Noi ci saremmo aspettati che la grande generosità del re avesse reso il servo condonato più umano. Invece no! Il suo cuore è rimasto egoista e brutale, incapace di un briciolo di compassione, di quella compassione che il re ha avuto abbondantemente nei suoi riguardi.
Nella parabola, sulle labbra dei due servi c’è questo grido angoscioso: “abbi pazienza con me e ti restituirò ogni cosa”.
Il primo trova grazia, il secondo no, perché il graziato, da oppresso, diviene oppressore.
Ed è la storia di ieri e di oggi.
Popoli divenuti ricchi, per grazia ricevuta, continuano a spremere, come il torchio con l’uva, il sangue dei poveri, fino all’ultima goccia.
Oggi, anche tra noi, persone che hanno raggiunto un grado elevato, per grazia ricevuta, non hanno più occhi per vedere le miserie del popolo e non hanno più orecchie per ascoltare i gemiti della sofferenza, chiusi come sono, nel cerchio magico delle proprie case e dei propri amici.
Apriamo gli occhi!
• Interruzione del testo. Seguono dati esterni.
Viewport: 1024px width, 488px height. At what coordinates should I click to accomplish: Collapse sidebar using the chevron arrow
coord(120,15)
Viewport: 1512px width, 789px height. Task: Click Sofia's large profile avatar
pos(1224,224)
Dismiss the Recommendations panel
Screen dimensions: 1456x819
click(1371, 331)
L’invito di Gesù a perdonare “70 volte 7” non è un incoraggiare l’ingiustizia e dare via libera alla prepotenza, no! è un liberarci dalla spazzatura di odio, rancore, pesantezze per, così, sentirci liberi e volare alto, con ali di aquila.
Il perdonare “70 volte 7” non esclude la denuncia delle malefatte dei prepotenti e portarli in tribunale, così, come hanno fatto in Cile e in Argentina le vedove e le madri cristiane dei “desaparecidos”; o come fanno, oggi, pur avendo perdonato, le vittime di mafia nel chiedere, con forza, Verità e Giustizia a favore dei propri congiunti, uccisi dalle criminalità organizzate.
Tutto ciò trova fondamento nella parabola odierna nella quale leggiamo: “Visto quel che accadeva (la prepotenza del servo graziato verso il suo collega) i suoi compagni furono molto dispiaciuti e andarono a riferire al loro padrone tutto l’accaduto”.
Voglia il Signore che, oggi, tra noi sorgAno dei “compagni”, dei profeti che riferiscono “tutto l’accaduto”. Riferire con tutti i mezzi della tecnica: (stampa, TV, social network, chat, Instagram ecc.) sulle vicende che ammorbano il vivere umano.
Se vogliamo un mondo pacificato dobbiamo perdonarci.
Perdonarci:
le guerre che portano genocidi di popoli, uccidono la fraternità, alterano gli equilibri psicologici ed hanno un solo vincitore: i fabbricanti di armi.
Ecco l’unico antidoto a questo mondo di morte, il messaggio di Isaia: “Forgeranno le spade in vomeri, le loro lance in falci; un popolo non alzerà più la spada contro un altro popolo, non si eserciteranno più nell’arte della guerra” (Isaia 2,3-4).
Perdonarci, ancora, ogni giorno, per tutti gli screzi che avvengono nelle coppie, nelle comunità, sul lavoro, tra parenti, tra amici.
Perdonarci, perché il “per- dono” è veramente un dono per me, per te e per tutti coloro che si esercitano nell’arte della riconciliazione.
Buona domenica con un pensiero di una scrittrice che ha riflettuto sul male del secolo scorso: “Il perdono ci strappa dai circoli viziosi, spezza le coazioni a ripetere su altri il male subito, rompe la catena delle colpe e delle vendette, spezza le simmetrie dell’odio” (Hanna Arendt, La banalità del male).